|What is a HIPAA policy?
Aug 17, 2007
Ms. Franzoi recently answered another reader's question about insurance and gave the reader some advice regarding what kind of policies to apply for. She suggested seeking a HIPAA policy if one's COBRA is about to run out and one is not eligible for what I assume is "regular" insurance due to a medical condition. What is a HIPAA policy? I'm familiar with the enactment of HIPAA, but thought it pertained to regular COBRA insurance (in addition to privacy practices). I didn't realize there were special policies out there referred to by that term.

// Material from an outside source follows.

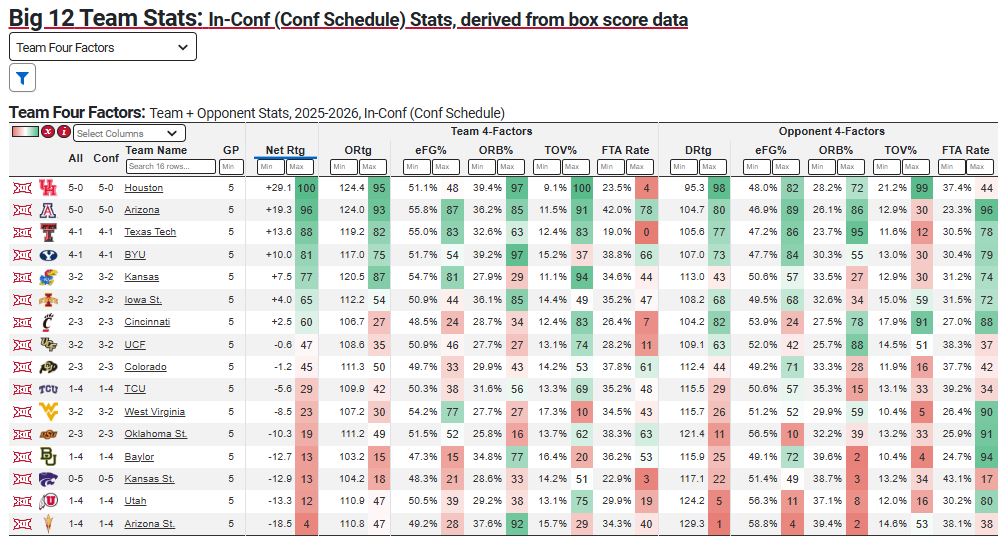
Task: Open the Team Four Factors dropdown
Action: tap(103, 47)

| Response from Ms. Franzoi
An insurance company that sells individual health policies must extend coverage to an individual who has had group coverage (such as COBRA) as long as the individual did not have a break in coverage that is greater than 63 days. The plan that is extended cannot apply a pre-exisitng condition clause to that individual that is greater than 12 months. And with respect to those 12 months, the insurer must recognize prior periods of coverage (called Creditable Coverage) towards that pre-existing exclusion period. For example, after 18 months of COBRA, if you apply for an individual policy and have not had a break in coverage of 63 days or more, the new policy would have to recognize your 18 months of Creditable Coverage under your COBRA policy towards any pre-existing exclusion period it might have. Therefore, none would apply to you. This is part of a law, the Health Insurance Portability and Accountability Act of 1996 (HIPAA). If you applied for a policy with the insurer, although they could deny you coverage under a policy issued at standard rates, they would have to offer you a HIPAA policy (as long as you did not have a break in coverage of 63 days). HIPAA policies are typically more expensive and their level of benefits differ from that of a standard-rated policy.